Passionné par le néoréalisme italien (RosselliniVisconti…), le cinéaste avait donc très vite opté pour le documentaire, afin de montrer cette vie réelle, directement inspirée des cultures africaines. Ceci, à une époque où tous ses pairs préféraient de loin la fiction. « Samba Félix Ndiaye a déconstruit la prétendue objectivité du documentaire en s’appropriant un genre longtemps associé aux films de propagande coloniale et aux films ethnographiques comme ceux de Jean Rouch. C’était un pourfendeur du regard colonialiste qui pèse encore sur ce continent », souligne Clémentine Dramani-Issifou, chercheuse et membre du comité de sélection de la Semaine de la critique du Festival de Cannes. Pour autant, « son cinéma n’était pas donneur de leçons et n’avait pas la prétention de parler à tout le monde. Il reconnaissait d’ailleurs qu’il ne filmait que les gens qu’il aimait. Le documentaire s’est révélé pour lui comme un véritable outil pour livrer sa vision du monde et sa réflexion sur l’Afrique contemporaine et son devenir », tempère le réalisateur franco-congolais David-Pierre Fila.

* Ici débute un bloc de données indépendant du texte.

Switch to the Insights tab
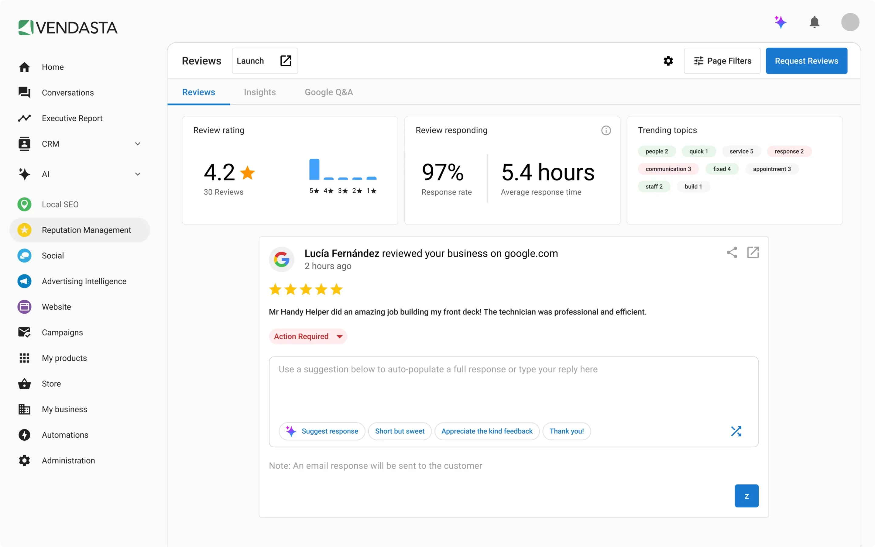Image resolution: width=875 pixels, height=547 pixels. click(260, 92)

En désaccord avec le concept de négritude

Mais alors, si les films de Samba Félix Ndiaye n’étaient ni donneurs de leçons ni polémiques, que dire de Lettre à Senghor (1998), un film adressé à Léopold Sédar Senghor, qu’il a combattu politiquement ? Il était en désaccord avec le concept de négritude promu par l’ancien académicien français et ex-président du Sénégal disparu en 2001. Que dire encore de Ngor, l’esprit des lieux (1994) sur la gentrification et l’impact du néolibéralisme dans les métropoles africaines ? Que dire enfin de Rwanda, pour mémoire (2003), un brûlot à peine dissimulé ? Indéniablement, ces documentaires demeurent une vraie rencontre de cinéma pour les spectateurs qui ont pu les découvrir. Samba Félix Ndiaye est l’un des très rares de sa génération à avoir été diffusé sur les chaînes de télévision internationales.

Lettre à Senghor, de Samba Félix Ndiaye.

La reconnaissance de son talent et de son inventivité en fait-elle seulement un maître pour l’avant-garde des documentaristes africains ? Pas si sûr, puisque, comme lui, ces jeunes cinéastes filment en s’affranchissant de tous les codes et de toutes les références. « Ils inventent ex nihilo, d’abord parce qu’ils ont peu l’opportunité eux-mêmes de voir ce que leurs aînés ont fait », estime Osvalde Lewat, photographe et documentariste franco-camerounaise.

Certains, comme le jeune cinéaste congolais Dieudo Hamadi, auteur des excellents Retour à Kinshasa (2018) et Maman Colonelle (2017) ou encore la Camerounaise Rosine Mbakam, présente au festival parisien Seytou Africa avec son film Chez Jolie Coiffure, s’inscrivent dans la lignée du « père du documentaire africain »,en proposant des images éblouissantes sur un continent en pleine effervescence, à rebours des fantasmes postcoloniaux persistants.

Festival de documentaires Seytou Africajusqu’au dimanche 9 juin, au Reflet Médicis (Paris 5e). Entre débats et concerts, projections de films de cinéastes émergents en Afrique et ceux de figures pionnières et incontournables sur ce continent. Entrée : 6,5-8,5 euros.